Coen Welsh | Nov 14, 2017 | 0
The biggest partnership has just created a most valuable trademark
The official launch last week of the Kavango Zambezi Transfrontier Conservation Area between Namibia, Botswana, Zimbabwe, Zambia and Angola is a fit prelude to our independence celebrations this week. Not only would such a scheme not have been possible twenty two years ago, the means to engage our neighbours in this grand endeavour, did not exist.
The idea of a transfrontier conservation area was first mooted more than ten years ago when the Peace Parks Foundation in South Africa started its pioneering work on connecting and integrating conservation areas in South Africa, Mozambique, Botswana, Zimbabwe and Namibia. The first visible results of this group’s work was the linking of SA’s world famous Kruger National Park with huge conservation areas in Mozambique. The next step was the formalisation of a conservation management arrangement between SA and Botswana when the Kalahari Gemsbok Park, both sides of the border, was consolidated into a single conservation area. Closer to home, it led to the formation of the Ais Ais Richtersveld Transfrontier Park, linking our Fish River Canyon and Ais Ais National Park with the Richtersveld National Park across the Orange River in South Africa.

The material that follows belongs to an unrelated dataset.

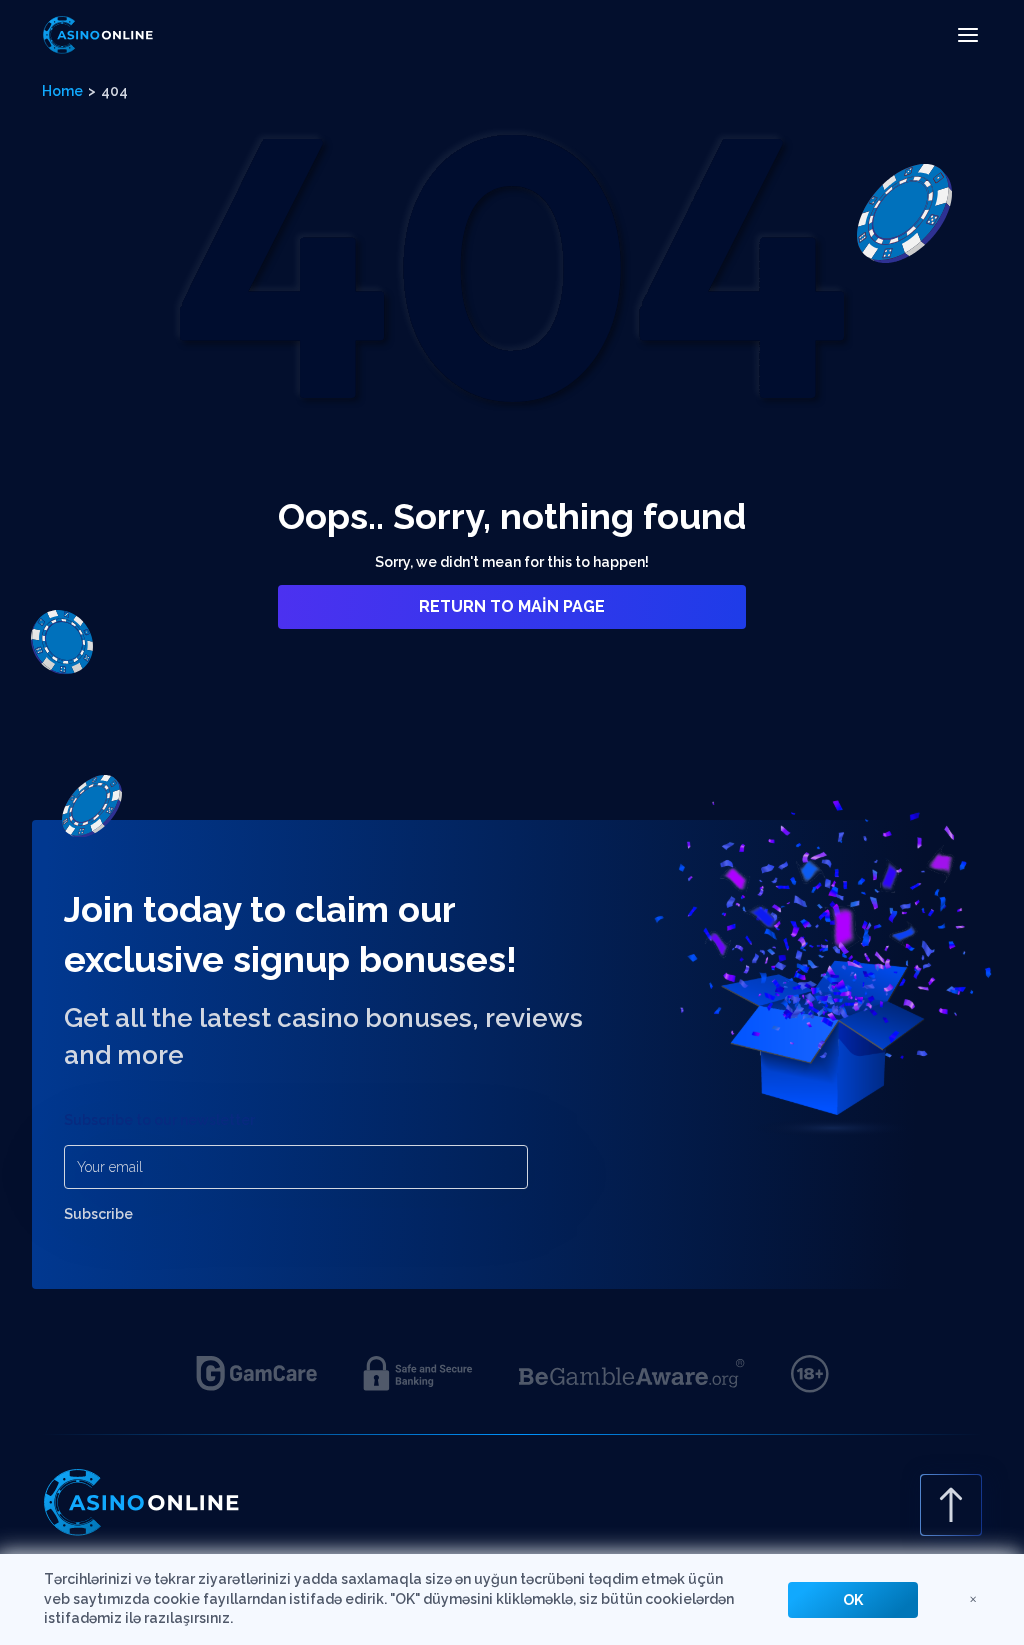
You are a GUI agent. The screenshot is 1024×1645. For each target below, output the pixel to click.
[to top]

The creation of these cross-border conservation areas would probably not have come to anything were it not for the huge effort, massive funding and continuous lobbying of the Peace Parks Foundation. Yet, the three areas that produced the first tangible results were demographically easy to integrate, so the practical problems that had to be overcome were minor. The designated areas were already proclaimed parks, the human population was almost zero, and specifically, conservation issues were managed cross-border for many years before the formalisation of the agreements.
With the formation of the Kavango Zambezi Transfrontier Conservation Area, the dynamics are somewhat more involved and complex. This is an agreement between five countries, the designated area consists of proclaimed parks, formal conservation areas, informal conservation areas (hunting), as well as communal land and normal land-use zones. In certain parts of the bigger KAZA area there is a substantial human population and in other areas, there are ownership issues. There are also huge disparities between the partner countries in terms of infrastructure, land use, and level of development between the many communities that reside within this area.
This asymmetry that is part and parcel of the entire concept, is probably the biggest obstacle that will have to be overcome. When the official treaty was signed in August last year, there were many aspects that gave me the impression the whole concept was not fully thought through at that point. However, following the events of last week and the documentation released at the launch, it shows me a rather impressive amount of intellectual and conceptual work that must have gone into the scheme.
What I noticed first is that there is no longer talk of a transfrontier park. It is now called a transfrontier conservation area, which in my opinion is reasonable and more practical, and will probably provide the framework for the development of a future paradigm that will capture the nittty gritty of how exactly one manages an undertaking of this scale. At the same time, using a more neutral descriptor makes provision for the reality of the huge asymmetries that exist on ground level.
And since we identified tourism as one of our key economic drivers many years ago, being a partner to this grandiose plan creates opportunities, many of which I am sure we are not yet aware exist. In a sense, KAZA has become a label, and despite my misgiving about moving too fast over too large an area, I realise the enormous marketing potential of this particular label.
I do not foresee that within ten years we shall have an integrated functional cross-border park, but I do expect the value of this KAZA label to become so all-important that any local development in any of the five partner countries, immediately becomes so much more valuable just by claiming to be part of the bigger label.
In the end, it is not about conservation purely for the sake of conservation. It is about the development of and benefits for the communities that are part of this huge area. It embraces all the ideals we embody in our policies of community-based conservation which must be to the advantage of the communities who are the owners of the resources.
It further provides the government with a clearly defined target area to channel TIPEEG funding into, and it establishes a micro-model to test and measure SADC integration against, on a larger scale.
I just wish the Botswana government will be nice for once, and establish a corridor along their border and on their territory, between Kaudom and Babwatwa.